* _To do_:
Copy out, word for word, the lines of the material from the one containing "Identify the location of pie-slice." through the end of the material, both ends included.

####################

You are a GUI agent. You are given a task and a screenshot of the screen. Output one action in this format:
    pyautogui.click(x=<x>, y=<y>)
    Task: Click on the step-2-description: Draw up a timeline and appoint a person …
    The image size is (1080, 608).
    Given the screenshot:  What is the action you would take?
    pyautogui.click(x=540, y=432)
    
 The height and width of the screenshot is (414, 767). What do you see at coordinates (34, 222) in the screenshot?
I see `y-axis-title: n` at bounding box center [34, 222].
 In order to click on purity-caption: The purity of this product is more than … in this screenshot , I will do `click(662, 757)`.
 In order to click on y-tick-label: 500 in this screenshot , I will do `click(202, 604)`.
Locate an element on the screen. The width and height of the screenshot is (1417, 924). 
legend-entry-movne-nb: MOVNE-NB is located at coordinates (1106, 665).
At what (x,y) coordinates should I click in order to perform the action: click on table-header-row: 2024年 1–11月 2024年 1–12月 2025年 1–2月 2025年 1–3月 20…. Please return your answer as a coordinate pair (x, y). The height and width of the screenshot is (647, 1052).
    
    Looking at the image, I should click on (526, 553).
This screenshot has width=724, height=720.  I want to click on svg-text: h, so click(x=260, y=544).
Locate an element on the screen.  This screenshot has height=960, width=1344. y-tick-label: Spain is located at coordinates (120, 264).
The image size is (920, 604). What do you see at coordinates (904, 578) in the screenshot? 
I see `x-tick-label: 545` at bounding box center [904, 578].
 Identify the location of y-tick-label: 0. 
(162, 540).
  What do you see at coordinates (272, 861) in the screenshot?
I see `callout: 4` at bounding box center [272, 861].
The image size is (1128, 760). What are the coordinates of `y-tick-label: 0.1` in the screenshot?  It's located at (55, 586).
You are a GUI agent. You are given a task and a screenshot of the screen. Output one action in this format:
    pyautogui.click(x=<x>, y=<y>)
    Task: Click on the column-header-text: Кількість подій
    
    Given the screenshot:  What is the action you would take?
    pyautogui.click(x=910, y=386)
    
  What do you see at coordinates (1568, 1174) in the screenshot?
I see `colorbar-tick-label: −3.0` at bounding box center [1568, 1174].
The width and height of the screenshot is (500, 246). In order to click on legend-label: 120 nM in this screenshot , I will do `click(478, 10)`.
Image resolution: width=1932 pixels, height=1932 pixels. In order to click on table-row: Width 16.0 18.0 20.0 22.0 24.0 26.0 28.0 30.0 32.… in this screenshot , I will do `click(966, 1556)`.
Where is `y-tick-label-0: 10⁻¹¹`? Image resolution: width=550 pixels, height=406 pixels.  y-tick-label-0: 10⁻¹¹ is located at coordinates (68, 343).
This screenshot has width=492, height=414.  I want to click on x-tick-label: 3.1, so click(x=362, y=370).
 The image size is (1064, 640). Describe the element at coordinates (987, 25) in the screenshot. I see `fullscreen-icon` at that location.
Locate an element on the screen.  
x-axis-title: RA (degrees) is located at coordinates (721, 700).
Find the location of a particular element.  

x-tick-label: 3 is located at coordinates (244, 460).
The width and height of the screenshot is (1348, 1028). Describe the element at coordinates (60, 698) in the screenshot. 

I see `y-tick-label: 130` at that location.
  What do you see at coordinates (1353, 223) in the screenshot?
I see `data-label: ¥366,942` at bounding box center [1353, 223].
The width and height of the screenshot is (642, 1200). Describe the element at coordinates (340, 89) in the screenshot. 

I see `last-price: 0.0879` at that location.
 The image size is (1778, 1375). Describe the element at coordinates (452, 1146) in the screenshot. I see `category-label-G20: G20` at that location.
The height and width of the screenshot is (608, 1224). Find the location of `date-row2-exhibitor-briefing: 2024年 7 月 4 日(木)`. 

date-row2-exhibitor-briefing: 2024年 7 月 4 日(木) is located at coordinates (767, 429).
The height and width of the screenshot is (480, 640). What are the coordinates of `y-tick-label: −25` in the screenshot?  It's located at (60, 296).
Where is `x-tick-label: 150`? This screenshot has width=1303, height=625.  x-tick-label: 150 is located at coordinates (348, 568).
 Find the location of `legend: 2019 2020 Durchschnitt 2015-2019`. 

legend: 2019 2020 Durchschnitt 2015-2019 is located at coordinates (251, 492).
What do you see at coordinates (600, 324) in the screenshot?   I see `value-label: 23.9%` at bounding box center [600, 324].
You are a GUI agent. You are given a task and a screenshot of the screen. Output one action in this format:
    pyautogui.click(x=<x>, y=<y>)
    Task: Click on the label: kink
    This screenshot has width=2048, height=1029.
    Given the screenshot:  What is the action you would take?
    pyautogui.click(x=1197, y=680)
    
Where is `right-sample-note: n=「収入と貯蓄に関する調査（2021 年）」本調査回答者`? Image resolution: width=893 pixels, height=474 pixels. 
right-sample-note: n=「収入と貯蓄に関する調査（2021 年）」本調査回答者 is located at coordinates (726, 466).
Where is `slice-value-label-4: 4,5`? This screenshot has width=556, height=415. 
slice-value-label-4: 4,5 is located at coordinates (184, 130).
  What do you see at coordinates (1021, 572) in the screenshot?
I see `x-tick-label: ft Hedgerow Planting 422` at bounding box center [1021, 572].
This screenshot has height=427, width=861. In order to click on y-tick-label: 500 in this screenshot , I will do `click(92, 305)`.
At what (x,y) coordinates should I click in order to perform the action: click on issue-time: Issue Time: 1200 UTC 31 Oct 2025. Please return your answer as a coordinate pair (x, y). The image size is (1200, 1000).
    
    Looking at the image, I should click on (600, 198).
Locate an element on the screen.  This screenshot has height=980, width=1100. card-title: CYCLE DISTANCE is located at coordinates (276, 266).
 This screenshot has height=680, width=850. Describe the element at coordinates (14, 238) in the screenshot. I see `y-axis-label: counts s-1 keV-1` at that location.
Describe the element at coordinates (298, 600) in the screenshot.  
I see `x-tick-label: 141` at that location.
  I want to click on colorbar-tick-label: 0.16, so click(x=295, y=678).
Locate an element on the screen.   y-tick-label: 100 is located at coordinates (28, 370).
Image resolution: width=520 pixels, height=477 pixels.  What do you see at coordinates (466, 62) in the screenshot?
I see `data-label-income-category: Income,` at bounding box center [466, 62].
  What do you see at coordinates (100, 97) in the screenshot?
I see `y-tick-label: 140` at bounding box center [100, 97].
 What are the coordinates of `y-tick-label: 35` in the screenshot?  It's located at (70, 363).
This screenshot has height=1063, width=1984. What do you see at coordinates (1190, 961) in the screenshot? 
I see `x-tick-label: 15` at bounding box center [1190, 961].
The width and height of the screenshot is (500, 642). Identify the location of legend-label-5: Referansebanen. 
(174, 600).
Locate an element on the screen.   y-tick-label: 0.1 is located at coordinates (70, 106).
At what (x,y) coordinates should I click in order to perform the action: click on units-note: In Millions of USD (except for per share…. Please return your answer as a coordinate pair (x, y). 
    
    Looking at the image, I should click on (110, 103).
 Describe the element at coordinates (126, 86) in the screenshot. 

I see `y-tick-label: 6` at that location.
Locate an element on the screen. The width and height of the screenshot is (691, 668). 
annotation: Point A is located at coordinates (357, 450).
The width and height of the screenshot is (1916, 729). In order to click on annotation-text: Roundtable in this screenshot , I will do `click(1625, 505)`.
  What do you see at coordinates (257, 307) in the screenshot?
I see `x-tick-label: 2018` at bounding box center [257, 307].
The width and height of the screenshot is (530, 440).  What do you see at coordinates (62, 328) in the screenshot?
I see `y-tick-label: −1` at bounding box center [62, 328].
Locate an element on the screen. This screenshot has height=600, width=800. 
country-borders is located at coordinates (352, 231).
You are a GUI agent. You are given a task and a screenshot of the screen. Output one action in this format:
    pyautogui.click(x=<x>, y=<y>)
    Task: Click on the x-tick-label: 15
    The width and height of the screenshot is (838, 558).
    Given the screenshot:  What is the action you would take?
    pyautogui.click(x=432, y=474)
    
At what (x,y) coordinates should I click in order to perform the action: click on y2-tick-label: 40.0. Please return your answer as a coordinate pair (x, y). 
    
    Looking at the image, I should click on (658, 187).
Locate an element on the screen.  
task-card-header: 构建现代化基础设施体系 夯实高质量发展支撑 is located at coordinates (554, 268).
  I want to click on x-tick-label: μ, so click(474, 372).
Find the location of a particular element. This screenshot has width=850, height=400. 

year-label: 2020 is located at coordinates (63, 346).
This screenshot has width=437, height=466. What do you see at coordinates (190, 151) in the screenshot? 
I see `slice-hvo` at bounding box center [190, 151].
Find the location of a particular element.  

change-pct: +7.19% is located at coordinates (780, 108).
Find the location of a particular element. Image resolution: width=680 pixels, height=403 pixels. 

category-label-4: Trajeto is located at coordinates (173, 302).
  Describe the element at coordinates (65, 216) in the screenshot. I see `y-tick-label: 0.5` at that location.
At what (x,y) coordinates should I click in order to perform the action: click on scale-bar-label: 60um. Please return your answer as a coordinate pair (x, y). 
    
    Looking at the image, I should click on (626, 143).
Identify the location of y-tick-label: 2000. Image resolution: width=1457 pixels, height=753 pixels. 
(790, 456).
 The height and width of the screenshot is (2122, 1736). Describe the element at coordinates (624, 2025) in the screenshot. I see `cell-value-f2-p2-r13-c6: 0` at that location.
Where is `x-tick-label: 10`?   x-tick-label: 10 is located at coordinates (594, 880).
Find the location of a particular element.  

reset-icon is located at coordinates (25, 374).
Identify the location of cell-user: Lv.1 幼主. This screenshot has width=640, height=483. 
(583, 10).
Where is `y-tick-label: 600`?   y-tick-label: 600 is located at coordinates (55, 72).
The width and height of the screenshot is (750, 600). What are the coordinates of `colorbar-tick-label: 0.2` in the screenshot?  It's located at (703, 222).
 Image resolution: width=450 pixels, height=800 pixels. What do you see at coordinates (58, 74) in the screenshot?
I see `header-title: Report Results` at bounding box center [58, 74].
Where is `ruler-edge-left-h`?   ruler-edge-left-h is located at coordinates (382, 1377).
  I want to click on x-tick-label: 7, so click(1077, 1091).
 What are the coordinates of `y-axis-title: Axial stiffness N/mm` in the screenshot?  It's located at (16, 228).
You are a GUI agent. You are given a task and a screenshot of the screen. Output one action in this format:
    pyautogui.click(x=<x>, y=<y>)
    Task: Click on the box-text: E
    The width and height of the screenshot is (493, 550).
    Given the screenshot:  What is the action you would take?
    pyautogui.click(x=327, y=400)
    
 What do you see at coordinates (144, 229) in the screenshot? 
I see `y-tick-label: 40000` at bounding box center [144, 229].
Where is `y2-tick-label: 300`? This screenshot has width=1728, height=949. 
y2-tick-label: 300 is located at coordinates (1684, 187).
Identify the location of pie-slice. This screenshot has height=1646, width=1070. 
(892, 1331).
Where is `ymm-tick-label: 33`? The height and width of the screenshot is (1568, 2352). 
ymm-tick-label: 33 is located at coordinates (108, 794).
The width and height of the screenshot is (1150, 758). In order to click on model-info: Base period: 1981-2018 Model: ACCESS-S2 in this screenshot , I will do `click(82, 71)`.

####################

* _Answer to the problem_:
Identify the location of pie-slice. This screenshot has height=1646, width=1070. 
(892, 1331).
Where is `ymm-tick-label: 33`? The height and width of the screenshot is (1568, 2352). 
ymm-tick-label: 33 is located at coordinates (108, 794).
The width and height of the screenshot is (1150, 758). In order to click on model-info: Base period: 1981-2018 Model: ACCESS-S2 in this screenshot , I will do `click(82, 71)`.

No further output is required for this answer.